Nick Ashmore, director of Ireland’s Strategic Investment Fund (ISIF), acknowledged a reality check, especially when it comes to company valuations. Yet “we’re not where we were in the 2000s when venture capital collapsed,” he said. “The funding is there to go for.”

This is confirmed in the appetite expressed by Irish VC firm CircleRock, which has just hired four new venture partners to invest in up to 25 companies this year – though not all in Ireland, as they told Tom this week.

Why, then, are Irish start-ups struggling to access it? Helen McBreen is a partner at Atlantic Bridge investing in early-stage, deep-tech companies, which she said need more capital than others to develop their technologies before they generate revenue. She said the Government’s existing Seed and Venture Capital Scheme should continue. Still, she warned that such sovereign investment in deep-tech start-ups in Ireland was falling behind that of other European countries and the US.

It therefore appears that, while making funding available is not an issue for the Government, making it available to those companies that need it most is the problem. That’s where the ministers stepped in.

On Enterprise Ireland’s position as the largest VC fund in Ireland, Coveney said: “In a sense, that’s a sign of market failure.” While he acknowledged that some companies cannot raise private funds and Enterprise Ireland needs to pick up that tab, he added: “I think that market can improve.”

“Direct funding where it’s needed”

How? “The State needs to look at when we can de-risk funding… and help financial institutions direct funding where it’s needed,” Coveney said. With that in mind, more targeted funding “can be expected in the next budget”, he added. Both he and Calleary insisted that their finance colleague “Michael McGrath is receptive to this”. Calleary also echoed O’Dwyer’s demand and said: “The best thing the Government can do is give you the support, but also get out of your way.”

As kite-flying goes, this is a subtle case that requires some reading of the tea leaves. The ministers’ promises could materialise in Budget 2025 in the form of more co-investing with experienced venture capital firms, beyond the contributions ISIF already makes to Irish-focus funds managed by Atlantic Bridge and others. 

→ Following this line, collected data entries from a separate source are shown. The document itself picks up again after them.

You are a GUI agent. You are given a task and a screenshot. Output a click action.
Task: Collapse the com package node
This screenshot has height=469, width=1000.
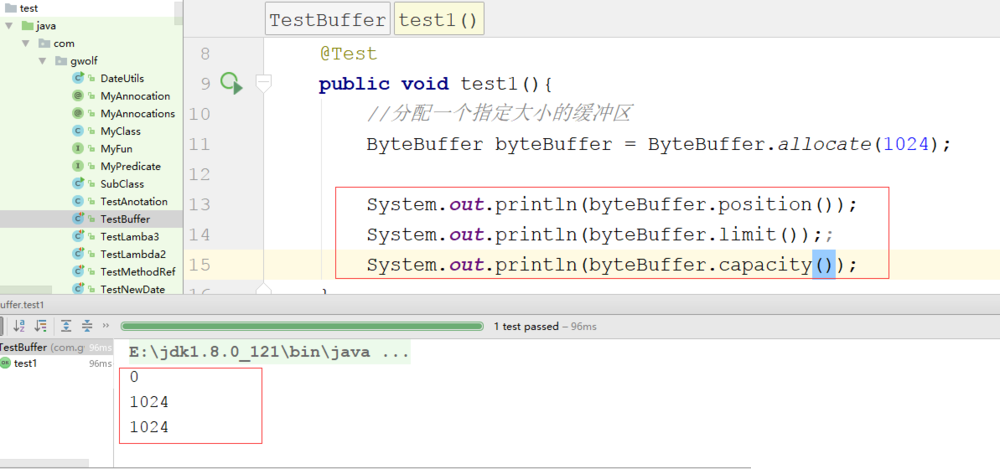point(27,44)
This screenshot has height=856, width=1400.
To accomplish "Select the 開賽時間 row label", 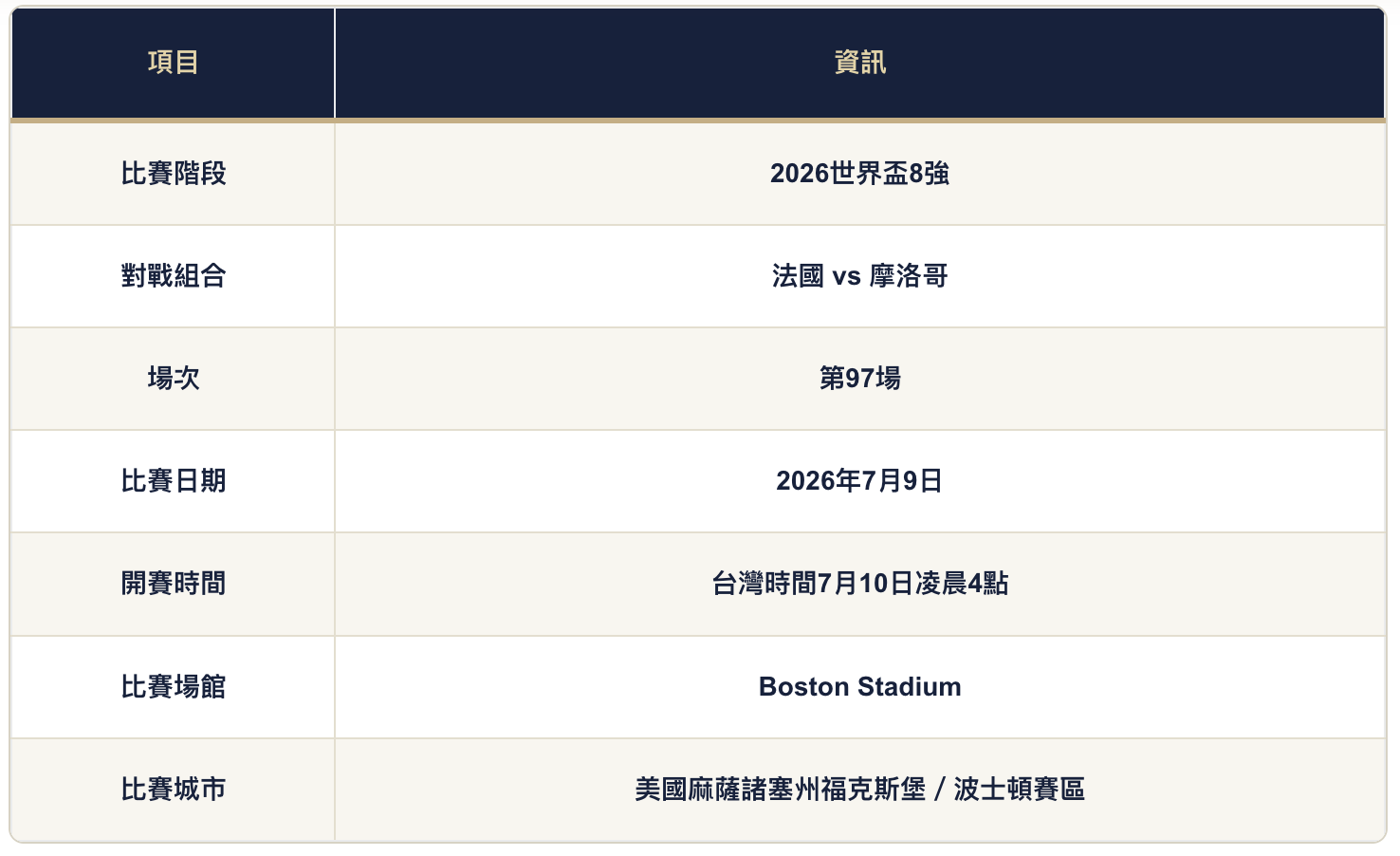I will point(173,584).
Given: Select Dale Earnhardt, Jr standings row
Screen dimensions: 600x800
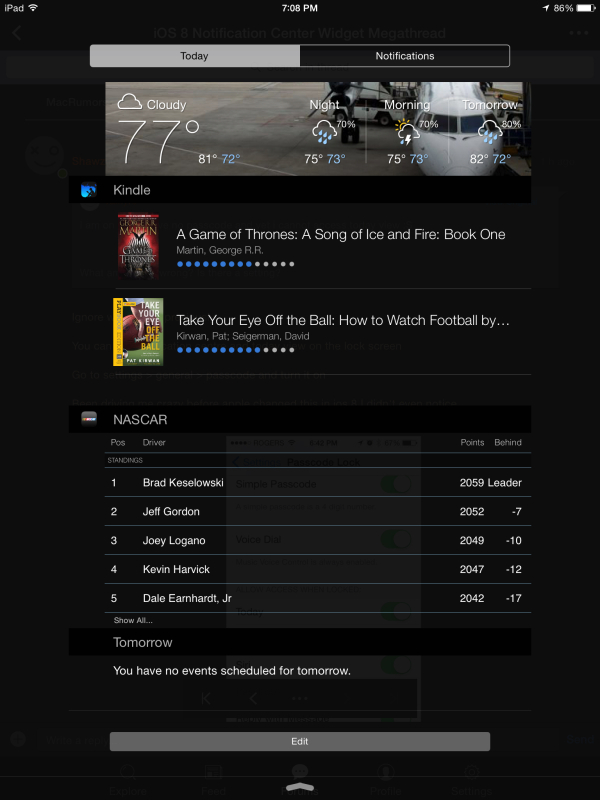Looking at the screenshot, I should click(x=318, y=598).
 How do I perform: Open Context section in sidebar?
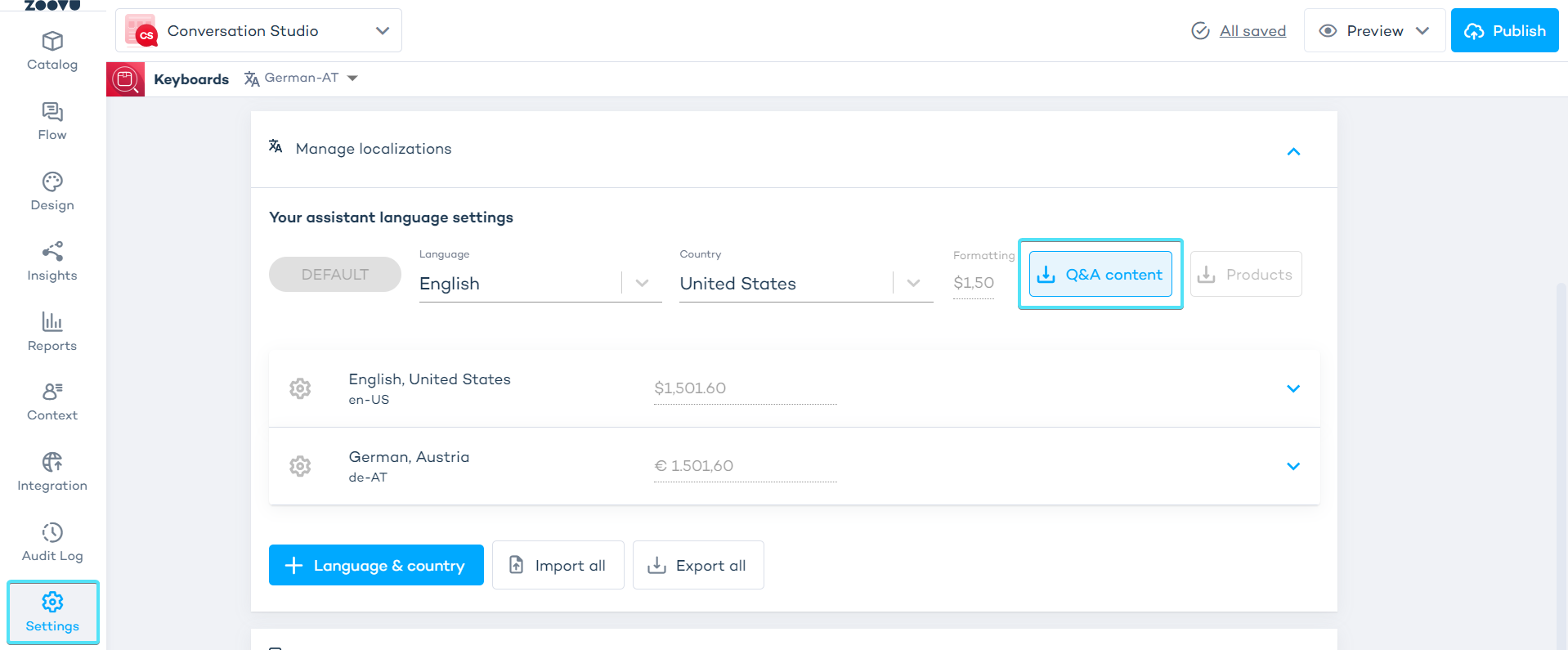click(x=52, y=402)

This could broaden the fundraising horizon for Irish start-ups beyond this list of funds by allowing others, including international investors not previously familiar with Ireland, to share a slice of risk with the State if they come to invest in companies here. 

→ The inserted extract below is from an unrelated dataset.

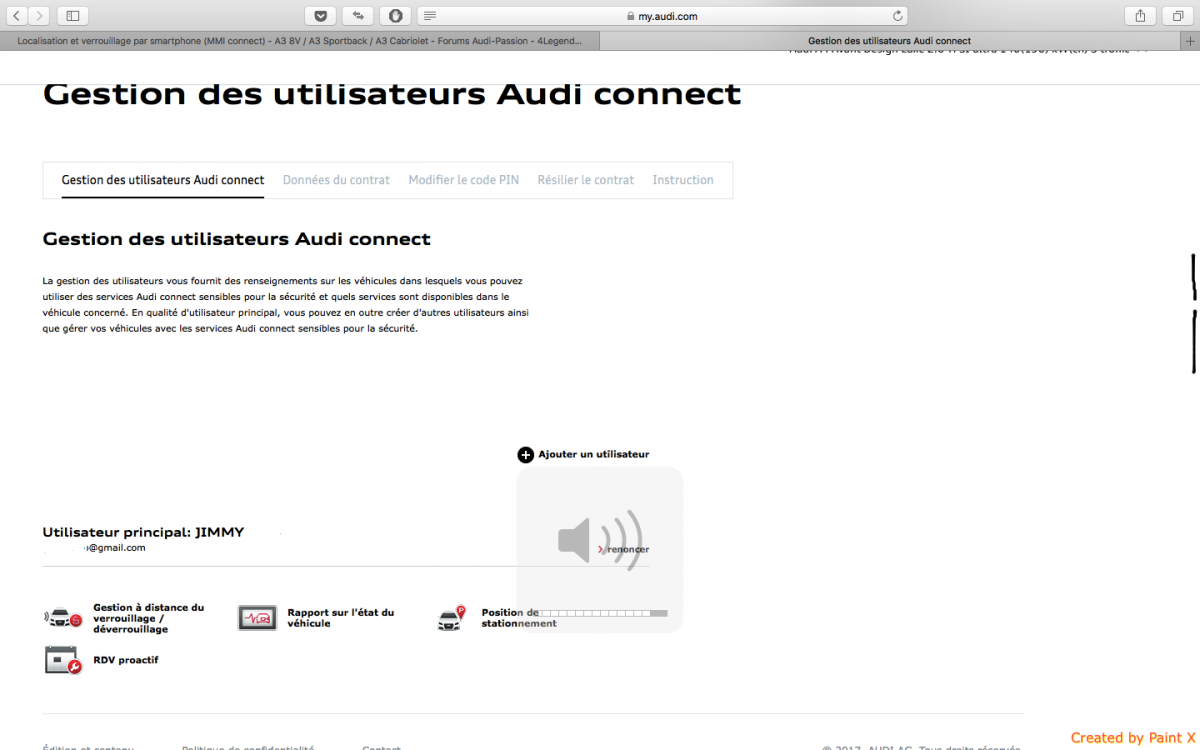
Task: Click the Pocket extension icon in toolbar
Action: coord(320,15)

The quid-pro-quo has to be trust in the decisions and methods of those investors, and restraint on the part of the State not to impose additional administrative and risk-management requirements. This is a common criticism currently levelled at Enterprise Ireland.

Lighter requirements for State backing, more in line with those of the VC industry, could also apply to higher-risk envelopes of funding restricted to sectors or types of companies that are proven to suffer from the “market failure” described by Coveney through no fault of their own. 

Eight months to the budget is a long time, whether in business or politics. A lot will need to be fleshed out by then.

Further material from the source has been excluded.